• [Stored data]
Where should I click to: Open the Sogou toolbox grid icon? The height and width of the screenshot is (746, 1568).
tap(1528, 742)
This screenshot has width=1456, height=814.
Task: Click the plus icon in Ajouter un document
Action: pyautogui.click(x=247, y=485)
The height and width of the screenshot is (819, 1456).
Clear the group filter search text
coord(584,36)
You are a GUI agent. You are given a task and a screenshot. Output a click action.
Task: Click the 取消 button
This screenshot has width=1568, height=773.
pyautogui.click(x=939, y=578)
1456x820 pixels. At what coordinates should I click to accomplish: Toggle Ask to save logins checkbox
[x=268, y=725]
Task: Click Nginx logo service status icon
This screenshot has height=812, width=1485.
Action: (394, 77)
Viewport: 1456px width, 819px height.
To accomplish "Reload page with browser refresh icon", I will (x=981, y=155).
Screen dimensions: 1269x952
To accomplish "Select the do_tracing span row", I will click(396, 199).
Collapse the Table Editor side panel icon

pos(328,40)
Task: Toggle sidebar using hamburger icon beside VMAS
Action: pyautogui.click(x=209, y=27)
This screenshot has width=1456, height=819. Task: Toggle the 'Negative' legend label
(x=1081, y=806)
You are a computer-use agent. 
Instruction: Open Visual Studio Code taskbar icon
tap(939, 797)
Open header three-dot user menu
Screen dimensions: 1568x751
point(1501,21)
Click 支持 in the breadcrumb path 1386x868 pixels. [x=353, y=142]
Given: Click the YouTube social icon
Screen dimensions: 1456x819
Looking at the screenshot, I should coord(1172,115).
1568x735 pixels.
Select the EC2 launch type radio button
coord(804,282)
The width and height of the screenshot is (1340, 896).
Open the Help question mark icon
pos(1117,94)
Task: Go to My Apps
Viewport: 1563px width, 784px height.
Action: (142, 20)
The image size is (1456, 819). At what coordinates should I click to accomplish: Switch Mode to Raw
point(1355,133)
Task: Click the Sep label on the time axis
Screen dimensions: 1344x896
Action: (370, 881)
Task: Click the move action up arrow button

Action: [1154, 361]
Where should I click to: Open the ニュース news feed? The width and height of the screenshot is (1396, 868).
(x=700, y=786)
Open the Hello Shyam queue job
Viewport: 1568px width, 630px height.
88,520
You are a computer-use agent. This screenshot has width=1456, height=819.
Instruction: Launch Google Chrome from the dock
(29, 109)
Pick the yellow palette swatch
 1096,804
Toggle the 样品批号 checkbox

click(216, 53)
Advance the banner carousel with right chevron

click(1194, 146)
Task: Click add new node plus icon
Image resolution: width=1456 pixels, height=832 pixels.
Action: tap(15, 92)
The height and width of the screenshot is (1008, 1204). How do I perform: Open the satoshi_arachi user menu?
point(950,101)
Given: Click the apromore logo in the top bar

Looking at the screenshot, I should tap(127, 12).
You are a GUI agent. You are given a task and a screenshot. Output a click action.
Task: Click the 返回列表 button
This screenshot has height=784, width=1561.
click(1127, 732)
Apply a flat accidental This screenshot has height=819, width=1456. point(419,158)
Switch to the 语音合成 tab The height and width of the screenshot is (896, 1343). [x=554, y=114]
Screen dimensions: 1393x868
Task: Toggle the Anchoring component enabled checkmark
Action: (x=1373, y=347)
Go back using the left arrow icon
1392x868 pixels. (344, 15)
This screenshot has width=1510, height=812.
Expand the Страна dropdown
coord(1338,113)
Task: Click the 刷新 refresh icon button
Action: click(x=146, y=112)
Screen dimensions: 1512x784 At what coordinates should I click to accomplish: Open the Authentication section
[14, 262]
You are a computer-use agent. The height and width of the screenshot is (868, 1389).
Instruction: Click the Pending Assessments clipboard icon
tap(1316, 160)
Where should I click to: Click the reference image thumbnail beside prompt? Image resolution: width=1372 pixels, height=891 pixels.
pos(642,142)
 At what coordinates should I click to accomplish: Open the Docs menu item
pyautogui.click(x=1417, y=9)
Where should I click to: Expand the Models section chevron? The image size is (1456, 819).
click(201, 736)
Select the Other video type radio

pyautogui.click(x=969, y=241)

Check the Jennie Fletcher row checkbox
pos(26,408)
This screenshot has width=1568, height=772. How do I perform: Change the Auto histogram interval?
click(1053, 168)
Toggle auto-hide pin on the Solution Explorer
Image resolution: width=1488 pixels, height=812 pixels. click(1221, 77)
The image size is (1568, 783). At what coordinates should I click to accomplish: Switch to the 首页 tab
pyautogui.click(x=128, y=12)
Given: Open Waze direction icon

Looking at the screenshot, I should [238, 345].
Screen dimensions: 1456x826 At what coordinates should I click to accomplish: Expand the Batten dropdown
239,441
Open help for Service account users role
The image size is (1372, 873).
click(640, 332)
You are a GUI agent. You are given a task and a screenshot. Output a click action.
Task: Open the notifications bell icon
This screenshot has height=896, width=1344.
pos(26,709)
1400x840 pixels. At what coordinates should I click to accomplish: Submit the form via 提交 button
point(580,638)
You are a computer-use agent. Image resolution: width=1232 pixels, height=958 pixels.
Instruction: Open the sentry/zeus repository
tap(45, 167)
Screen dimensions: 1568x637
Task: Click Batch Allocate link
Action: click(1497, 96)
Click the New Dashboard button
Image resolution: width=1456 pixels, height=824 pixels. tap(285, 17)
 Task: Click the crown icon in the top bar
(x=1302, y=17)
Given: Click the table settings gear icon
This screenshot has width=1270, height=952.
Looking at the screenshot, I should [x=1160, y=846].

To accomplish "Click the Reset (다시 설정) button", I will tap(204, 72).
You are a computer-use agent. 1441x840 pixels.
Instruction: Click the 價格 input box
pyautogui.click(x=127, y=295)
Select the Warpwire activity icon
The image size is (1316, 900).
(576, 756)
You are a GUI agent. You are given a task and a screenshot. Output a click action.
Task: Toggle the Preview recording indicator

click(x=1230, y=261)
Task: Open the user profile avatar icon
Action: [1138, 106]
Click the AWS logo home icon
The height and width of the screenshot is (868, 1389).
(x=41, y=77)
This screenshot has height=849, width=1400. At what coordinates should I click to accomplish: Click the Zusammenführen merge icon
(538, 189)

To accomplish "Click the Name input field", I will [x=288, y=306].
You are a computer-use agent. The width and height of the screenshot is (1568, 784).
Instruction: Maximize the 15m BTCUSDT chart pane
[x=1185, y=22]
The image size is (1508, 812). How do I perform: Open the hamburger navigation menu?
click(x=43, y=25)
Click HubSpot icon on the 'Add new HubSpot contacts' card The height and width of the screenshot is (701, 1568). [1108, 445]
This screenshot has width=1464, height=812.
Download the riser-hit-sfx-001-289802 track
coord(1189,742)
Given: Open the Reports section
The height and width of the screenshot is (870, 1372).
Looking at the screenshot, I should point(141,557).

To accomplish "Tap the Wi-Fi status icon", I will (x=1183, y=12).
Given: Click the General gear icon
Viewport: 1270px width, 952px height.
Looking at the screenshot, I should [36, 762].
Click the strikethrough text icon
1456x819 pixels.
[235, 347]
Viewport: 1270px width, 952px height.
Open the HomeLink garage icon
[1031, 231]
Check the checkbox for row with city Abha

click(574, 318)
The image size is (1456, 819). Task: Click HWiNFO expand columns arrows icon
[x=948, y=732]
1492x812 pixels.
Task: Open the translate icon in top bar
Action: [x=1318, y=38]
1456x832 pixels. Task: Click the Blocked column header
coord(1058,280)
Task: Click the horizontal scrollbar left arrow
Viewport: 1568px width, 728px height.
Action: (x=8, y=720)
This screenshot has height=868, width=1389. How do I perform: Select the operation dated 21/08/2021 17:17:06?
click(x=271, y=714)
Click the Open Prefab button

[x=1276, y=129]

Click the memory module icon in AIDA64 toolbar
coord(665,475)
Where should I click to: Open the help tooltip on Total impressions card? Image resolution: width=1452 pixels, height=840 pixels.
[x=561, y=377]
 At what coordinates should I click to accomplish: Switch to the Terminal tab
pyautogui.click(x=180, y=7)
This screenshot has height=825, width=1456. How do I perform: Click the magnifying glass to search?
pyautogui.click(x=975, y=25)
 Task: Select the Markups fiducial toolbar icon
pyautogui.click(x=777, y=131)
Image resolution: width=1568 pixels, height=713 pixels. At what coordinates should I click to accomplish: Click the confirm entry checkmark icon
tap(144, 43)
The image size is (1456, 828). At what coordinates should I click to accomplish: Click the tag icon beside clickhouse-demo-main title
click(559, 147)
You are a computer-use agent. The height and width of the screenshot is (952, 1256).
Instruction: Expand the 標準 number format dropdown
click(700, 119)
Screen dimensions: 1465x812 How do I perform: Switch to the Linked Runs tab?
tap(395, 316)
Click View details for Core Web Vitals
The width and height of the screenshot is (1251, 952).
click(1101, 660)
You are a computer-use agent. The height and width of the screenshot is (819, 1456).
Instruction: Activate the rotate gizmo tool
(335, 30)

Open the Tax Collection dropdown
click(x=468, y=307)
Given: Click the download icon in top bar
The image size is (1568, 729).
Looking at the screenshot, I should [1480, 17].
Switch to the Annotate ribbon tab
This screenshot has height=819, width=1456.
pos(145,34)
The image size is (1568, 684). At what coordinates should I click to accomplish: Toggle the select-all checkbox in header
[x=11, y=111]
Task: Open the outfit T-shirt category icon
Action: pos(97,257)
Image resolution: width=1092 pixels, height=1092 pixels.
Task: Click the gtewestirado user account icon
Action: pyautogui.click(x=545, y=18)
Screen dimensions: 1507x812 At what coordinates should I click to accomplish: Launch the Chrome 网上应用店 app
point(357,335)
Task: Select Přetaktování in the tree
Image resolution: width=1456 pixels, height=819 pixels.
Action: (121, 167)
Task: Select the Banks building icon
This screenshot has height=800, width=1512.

• [ABOUT THIS TASK] Gather each line from the entries above that includes the word "computer".

• [SOLUTION TO THIS TASK]
You are a computer-use agent. 
You are a computer-use agent. This screenshot has width=1456, height=819.
You are a computer-use agent. The height and width of the screenshot is (868, 1389).
You are a computer-use agent. Image resolution: width=1232 pixels, height=958 pixels.
You are a computer-use agent. 1441x840 pixels.
You are a computer-use agent. The width and height of the screenshot is (1568, 784).
You are a computer-use agent. The height and width of the screenshot is (952, 1256).
You are a computer-use agent. The height and width of the screenshot is (819, 1456).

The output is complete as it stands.